D-Optimal Designs

Introduction to D-Optimal Designs

Traditional experimental designs (Full Factorial Designs, Fractional Factorial Designs, and Response Surface Designs) are appropriate for calibrating linear models in experimental settings where factors are relatively unconstrained in the region of interest. In some cases, however, models are necessarily nonlinear. In other cases, certain treatments (combinations of factor levels) may be expensive or infeasible to measure. D-optimal designs are model-specific designs that address these limitations of traditional designs.

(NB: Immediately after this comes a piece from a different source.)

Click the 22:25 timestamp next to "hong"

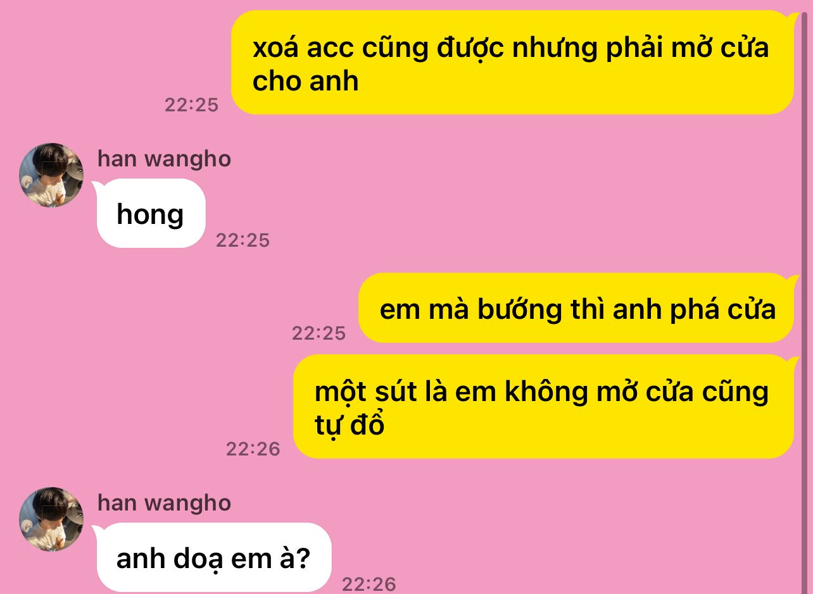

A D-optimal design is generated by an iterative search algorithm and seeks to minimize the covariance of the parameter estimates for a specified model. This is equivalent to maximizing the determinant D = |X^TX|, where X is the design matrix of model terms (the columns) evaluated at specific treatments in the design space (the rows). Unlike traditional designs, D-optimal designs do not require orthogonal design matrices, and as a result, parameter estimates may be correlated. Parameter estimates may also be locally, but not globally, D-optimal.

There are several Statistics and Machine Learning Toolbox™ functions for generating D-optimal designs:

Function	Description
`candexch`	Uses a row-exchange algorithm to generate a D-optimal design with a specified number of runs for a specified model and a specified candidate set. This is the second component of the algorithm used by `rowexch`.
`candgen`	Generates a candidate set for a specified model. This is the first component of the algorithm used by `rowexch`.
`cordexch`	Uses a coordinate-exchange algorithm to generate a D-optimal design with a specified number of runs for a specified model.
`daugment`	Uses a coordinate-exchange algorithm to augment an existing D-optimal design with additional runs to estimate additional model terms.
`dcovary`	Uses a coordinate-exchange algorithm to generate a D-optimal design with fixed covariate factors.
`rowexch`	Uses a row-exchange algorithm to generate a D-optimal design with a specified number of runs for a specified model. The algorithm calls `candgen` and then `candexch`. (Call `candexch` separately to specify a candidate set.)

Note

The function rsmdemo generates simulated data for experimental settings specified by either the user or by a D-optimal design generated by cordexch. It uses the rstool interface to visualize response surface models fit to the data, and it uses the nlintool interface to visualize a nonlinear model fit to the data.